As far as rappers, McGriff said that while he loves the pioneers, he’s got appreciation for rap’s new generation, including West, 2 Chainz and Rick Ross. But some other names come to mind in terms of those who are making an impact.
“Jadakiss, Fabolous, Ludacris, T.I. and Future are all doing well. Battle rappers are also starting to get more recognition, like Murda Mook. A lot of the legendary rappers, like Kool Moe Dee, are back to show young people the proper way of doing things. Music has made more millionaires than the lotto. The NBA used to be the way out of the hood. Now it’s a good track.”
Catching many people’s eyes was Minaj, who is making a name for herself as one of hip-hop’s prominent female voices. Minaj became the most-charted female rapper in the history of the Billboard Hot 100 and got major exposure as an “American Idol” judge.
Minaj is set to release her third album in 2014, and McGriff said she’s making her mark like many female rappers before her.
“Nicki Minaj reinvented Lil’ Kim and Foxy Brown,” he said.
Of course, any discussion about hip-hop in 2013 can’t happen without mentioning Lil Wayne. The 31-year-old rapper released his album in March, titled “I Am Not a Human Being II,” which debuted at No. 2 on the Billboard 200. Lil Wayne also made headlines last May after he released a song containing offensive lyrics about Emmett Till, resulting in his being dropped as Mountain Dew’s spokesperson. Lil Wayne released the fifth installment of the “Dedication” mixtape series in September, “Dedication 5.”
“Lil Wayne is still good based on his name,” McGriff said. “But he needs to come back and reinvent himself.”
As for 2014, McGriff said Busta Rhymes, Young Jeezy and TL (Top of the Line) are names we’ll hear about. McGriff also mentioned DMX, who caught the eyes of many fans in 2013 with his numerous television appearances while coping with such issues as drugs, alcohol and family problems.
Last year, DMX was arrested four times, with the latest occurring in early November in South Carolina, when he was charged with driving under suspension, having an uninsured vehicle and not having a licensed vehicle. DMX began work on his much-anticipated comeback album, collaborating with Swizz Beatz.
McGriff said, “I’ll keep DMX in my prayers. If he gets a sense of recovery and focuses, he could come back.”

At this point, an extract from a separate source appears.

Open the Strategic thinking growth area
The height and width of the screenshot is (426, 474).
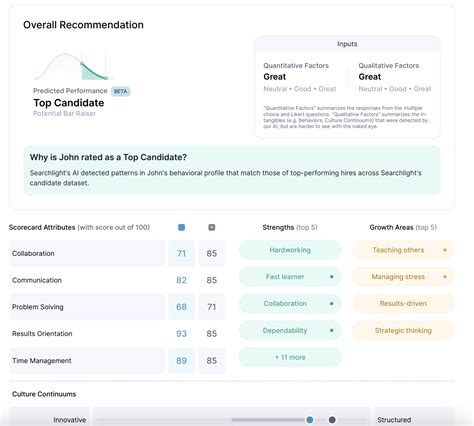coord(403,330)
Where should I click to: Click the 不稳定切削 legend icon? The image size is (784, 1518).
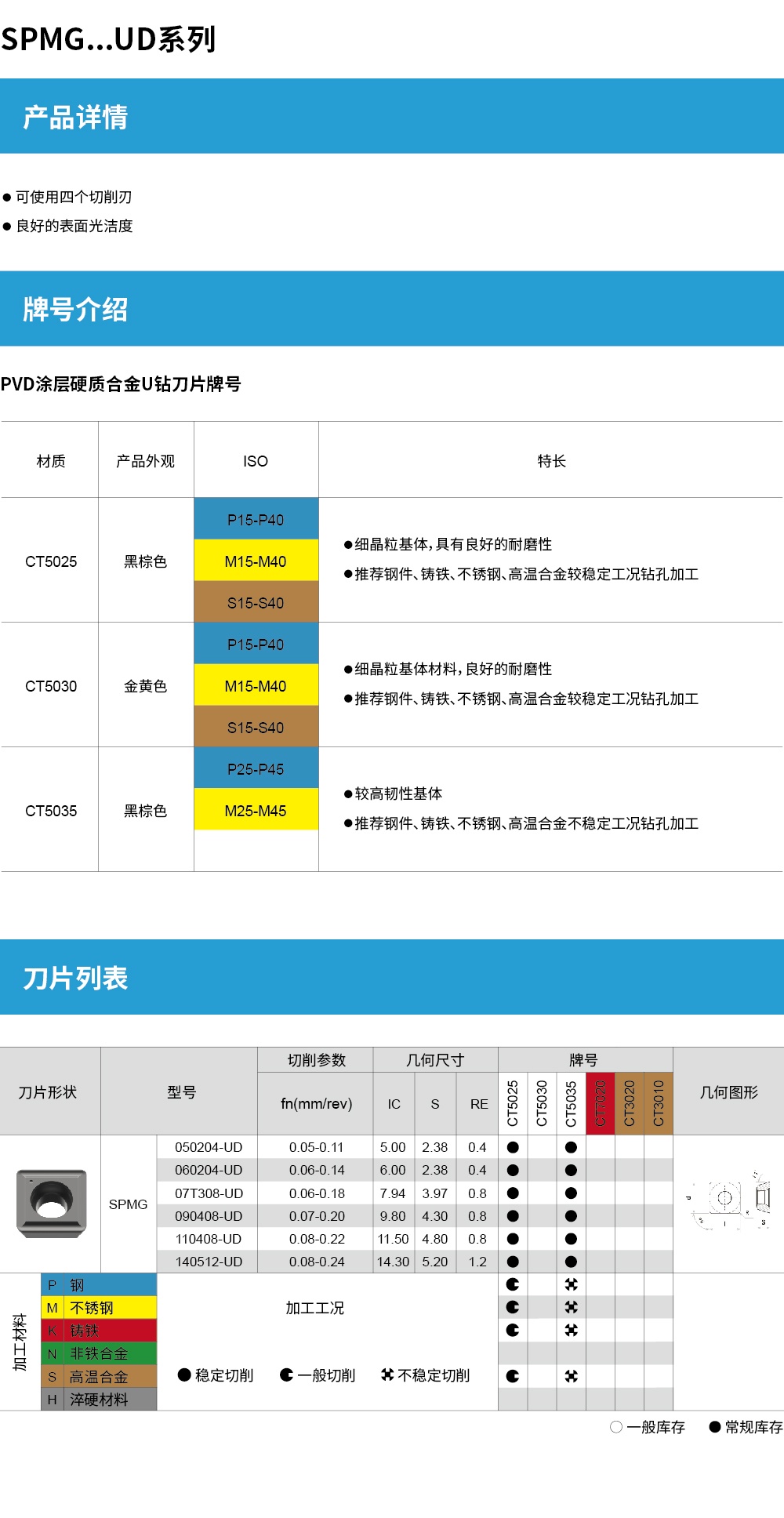tap(387, 1375)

Looking at the landscape of hip-hop overall, McGriff said while the genre is not dead, rap rules. Hip-hop, he said, was based on substance and served as a voice of the community when the community didn’t have one. However, he said, what some rappers are talking about in their lyrics these days is not what hip-hop was founded on. He noted how a harmful drug culture in rap lyrics, particularly about taking “molly” or “ecstasy” pills, is taking over and having a profound effect on young listeners.
“A lot of rappers are not talking about anything with substance,” he said. “Public Enemy’s fan base didn’t go anywhere, but kids don’t listen to it. No one is listening to Tribe Called Quest. If you look at music from the ’80s and ’90s, it can’t be touched. We will never have another KRS One or Nas.”
McGriff recently worked with R&B singer Jeff Redd and helped put together a concert in Atlantic City for Musiq Soulchild, Avant and Brian McKnight.